- 111 – Jean-Louis MURAT … et la philosophie …
Depuis la plus tendre enfance Jean-Louis BERGHEAUD est un homme tourmenté. Il n’a sans doute pas pire ennemi que lui-même. Jean-Louis BERGHEAUD dit MURAT est et restera un éternel insatisfait. L’homme aime à cultiver le paradoxe. Il est beau. C’est indéniable. Il se trouve moche ! Pour survivre d’abord, puis vivre ensuite, il choisit une carrière de chanteur. Tout irait pour le mieux s’il ne détestait à ce point se donner en public.
En 1993 survient la séparation d’avec Marie AUDIGIER. Sans elle, jamais on n’aurait connu MURAT. Pour le chantre Auvergnat c’est un choc. Privé de sa muse, le voilà qui se meurt de doutes et de questionnements. La rencontre avec Laure DESBRUERE, licenciée en philosophie, va nous changer Jean-Louis BERGHEAUD, lequel (qu’il le veuille ou non) va se rapprocher petit à petit de MURAT.

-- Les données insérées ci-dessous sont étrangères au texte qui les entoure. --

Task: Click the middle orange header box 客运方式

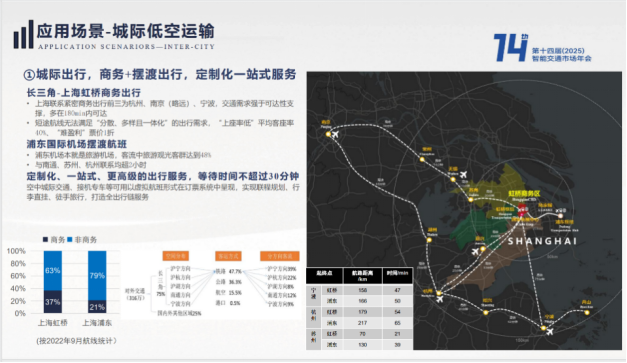Action: pyautogui.click(x=228, y=256)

Le 27 mars 2007, Christophe JACQUET pour le magazine « Philosophie » évoque le personnage MURAT en ces termes : « Loin de son havre de paix Auvergnat, Jean-Louis MURAT se fait bileux. A Paris, le chanteur sacrifie une nouvelle fois à la « promo ». Un rituel pour lui toujours plus désolant, après vingt ans d’une carrière chaotique dans le monde musical. Seul dans cette chambre d’hôtel du Marais, il ne paraît pas tout à fait en dernier poète rock Français ou en pourfendeur de la médiocrité sur les plateaux de télévision. Mais bien, à nouveau, en Jean-Louis BERGHEAUD, ce jeune fils de paysan du puy de Dôme qui, promis à une place de plombier zingueur, s’est battu pour aller au lycée, sans pouvoir poursuivre à l’université. D’emblée, il se met à nu. Comment lui, le « frustré des études » peut-il bien parler de philosophie ? Avec la littérature, elle est pourtant l’inspiration de fond de ses textes exaltant la nature et l’amour courtois ». Le journaliste a parfaitement résumé MURAT en faisant état de cette « frustration des études« . Depuis, MURAT ou BERGHEAUD ou les deux à la fois, ont soif d’apprendre, soif de comprendre.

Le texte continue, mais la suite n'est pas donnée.